И ко всему еще он должен был выслушивать сетования Иды! Ему удалось пристроить ее в Пале-Рояль, но теперь она была на грани увольнения, и он не знал, к кому обратиться, чтобы добыть ей хотя бы самую крошечную роль в спектаклях прославленного театра. Да и Лор Лабе, со своей стороны, несмотря на то, что бывший любовник исправно выплачивал ей небольшое пособие, беспрестанно жаловалась на отсутствие денег и просила Дюма поговорить с Каве, похлопотать за нее в Управлении книготорговли, чтобы ей выдали свидетельство и позволили продавать книги. Благодаря такой предусмотрительности, объясняла она, их маленькому сыну, когда он вырастет, будет обеспечено постоянное и прибыльное занятие. Александр охотно взялся исполнить ее просьбу. Но ему надо было думать и о том, как пополнять собственный карман – для того, чтобы удовлетворять потребности женщин и детей, так или иначе от него зависевших: во-первых, его матери, во-вторых – Лор Лабе и этого маленького разбойника Александра, которому шел девятый год и который уже проявлял и здравый смысл, и темперамент, в-третьих, Белль, которая все прочнее при нем утверждалась и становилась все более требовательной, в-четвертых, Иды, мечтавшей о маловероятной для нее карьере на подмостках, и их дочери, маленькой Мари-Александрины, с няней, которой надо было аккуратно платить… До последнего времени Арель помогал ему выпутаться из затруднений, но сейчас директор театра «Порт-Сен-Мартен» потерпел большие убытки из-за «Сына эмигранта» и ограничился тем, что переживал их общую неудачу.
Александр сумел извлечь урок из своих невзгод. «Итак, я на время отказался от театра», – напишет он. Тем не менее перо он откладывать не собирался, просто-напросто взялся возделывать другое поле. Одновременно с «Путевыми впечатлениями» он написал три новеллы, которые будут помещены в «Revue de Deux Mondes» и понравятся читателям. А главное – он вернулся к своему великому замыслу, труду «Галлия и Франция». Собирая материалы, связанные с развитием страны, – начиная с нашествия германцев и заканчивая столкновениями с Англией в XV веке, – он беззастенчиво списывал целые куски из сочинений профессиональных историков. Его невежество не только не удручало его – напротив, у него лишь разыгрывался ненасытный аппетит, неутолимая жажда знаний. Ему казалось совершенно необходимым объяснить соотечественникам, каким образом разрозненные племена с годами смогли объединиться в народ, как у них появились язык, культура, родина. Он с увлечением прочел «Письма об истории Франции» Огюстена Тьерри, «Исторические этюды» Шатобриана, делал выписки, размышлял, мечтал… На самом деле ему хотелось рассказать французам историю Франции, развлекая их. Разве не так изучил ее он сам – заглядывая то в одно, то в другое сочинение из тех, что считаются скучными?

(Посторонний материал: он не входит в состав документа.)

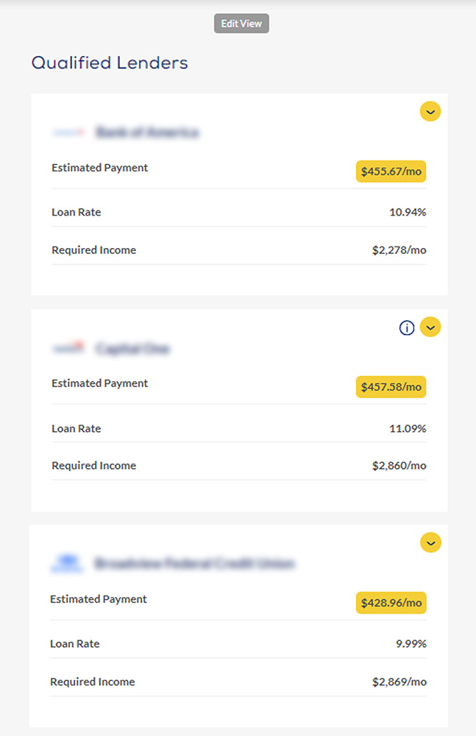This screenshot has height=736, width=476.
Task: Select the 9.99% loan rate value
Action: coord(412,643)
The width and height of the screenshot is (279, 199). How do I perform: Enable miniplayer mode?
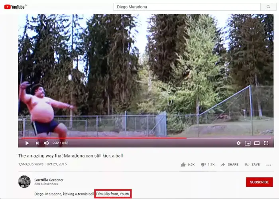pos(248,143)
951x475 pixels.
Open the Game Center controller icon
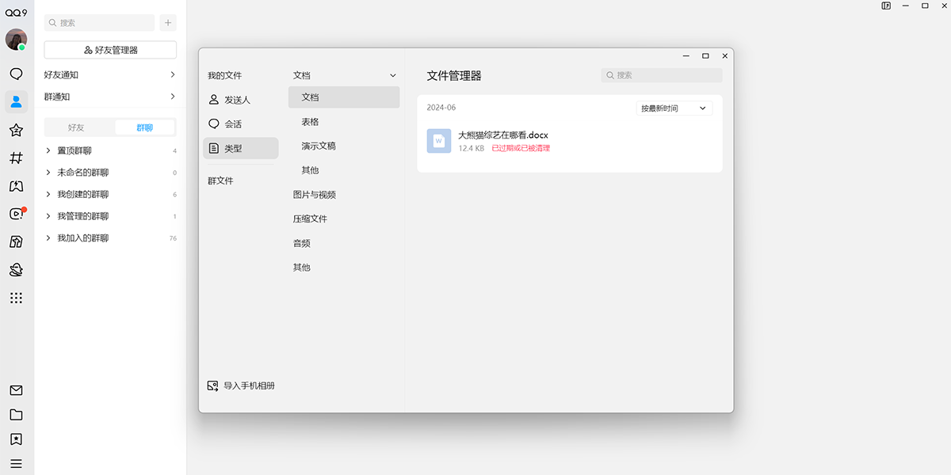coord(16,185)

И еще – он только что пришел к очень важному открытию: оказывается, так приятно быть в каком-то смысле единственным исполнителем своего сочинения вместо того, чтобы раздавать его в виде диалогов толпе актеров. Подменяя его собой, эти актеры, разыгрывающие пьесу, которую он сочинил от начала до конца, крадут у него главную роль, такую значительную роль рассказчика. Он вспомнил, какое радостное возбуждение испытывал, когда вечерами в Арсенале Шарль Нодье просил его рассказать что-нибудь собравшимся гостям. В такие минуты он оставался один перед своими зрителями, как сейчас остался один перед листом бумаги. И тогда, и теперь он предпочитал и предпочитает быть свободным от всяких пут и помех повествователем. Долой театр – и да здравствует книга!
Он настолько резко и полно переменил взгляды, что даже удивлялся тому, как это другие талантливые писатели могут по-прежнему стремиться сочинять для сцены. В том числе и Виктор Гюго. 22 ноября 1832 года состоялась премьера его пьесы «Король забавляется». Александра в зале не было: он хотел обозначить дистанцию между собой и ее автором. Кроме того, их любовницы, соответственно Ида Ферье, подруга Дюма, и Жюльетта Друэ, возлюбленная Гюго, были соперницами по сцене и друг друга люто ненавидели. «В мои отношения с Гюго прокрался некоторый холодок, – признается Дюма, – общие друзья нас почти что поссорили». Между прочим, для Гюго тогда настали не лучшие времена. Спектакль «Король забавляется» был прохладно принят зрителями и на следующий день после премьеры запрещен по решению Тьера. Снова цензура, в ее негнущемся корсете, управляла всеми перьями Франции. Еще один довод в пользу того, чтобы больше не связываться с комедиями или мелодрамами, решил Александр.